But why? It's roughly the same as JSON, but incompatible. Please, stop writing your own JSON variants.
Rust's serialization macro system allows you to write back ends for any format. I've written back ends for all three serialization formats used by Second Life.[1] (There's a binary form, an XML form, and something called "notation".) But other than for compatibility with existing code, there's no reason to use them.
I know of one format that serde's system doesn't support well. D-Bus requires empty arrays to be aligned according to the type of their element, but serde's system has no way to tell the serializer any metadata about the type of an array element apart from giving it the array element to serialize. All the serializer gets to know that an array has started and then ended; it doesn't know anything about the element alignment unless it receives at least one element.

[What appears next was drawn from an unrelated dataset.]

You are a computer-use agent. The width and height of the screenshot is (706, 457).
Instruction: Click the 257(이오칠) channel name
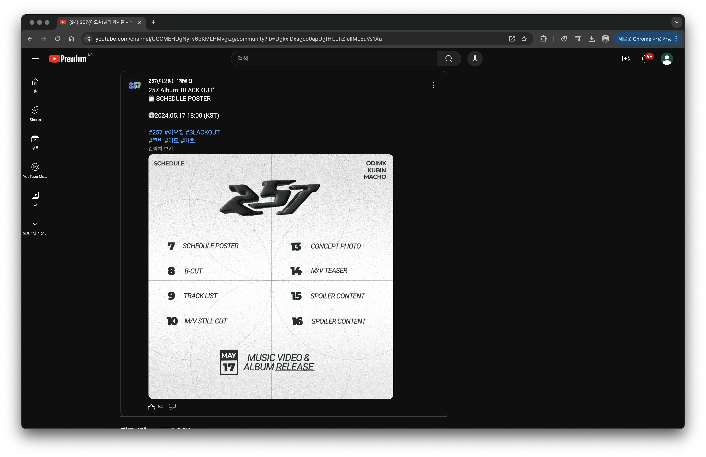coord(161,81)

There is a sort of workaround - preload into the serializer what it is expected to serialize, eg by passing in the D-Bus signature string in the serializer ctor. But a) this is a somewhat unclean solution because everything other than arrays is redundant information that the serializer already gets from the serde::Serialize impl, and b) it's manual work for the user to have to specify this and easy to make a mistake and have the two get out of sync.
In my D-Bus library I decided to have my own Serializer setup as a workaround. serde's Deserializer setup still works though so that's not a problem.
> But why?
It's literally in the README...
• Less syntactic noise, more intuitive look.
• Allow comments and trailing commas.
• Write KEON almost like you write Rust:
- Humanized optional type annotation.
- Distinguishable between tuples and lists (seqs).
- Arbitrary type as dictionary (map) keys.
...
• Shorthand for newtypes.
• Support use Base64, Base32 and Base16 to represent bytes.
• Provide paragraphs may be helpful when writing something by hand.
JSON is pretty terrible. Its only real pro is the fact that it is widely used.As a comparison, here's the "Why RON" for the native RON/Rust format:
Note the following advantages of RON over JSON:
* trailing commas allowed
* single- and multi-line comments
* field names aren't quoted, so it's less verbose
* optional struct names improve readability
* enums are supported (and less verbose than their JSON representation)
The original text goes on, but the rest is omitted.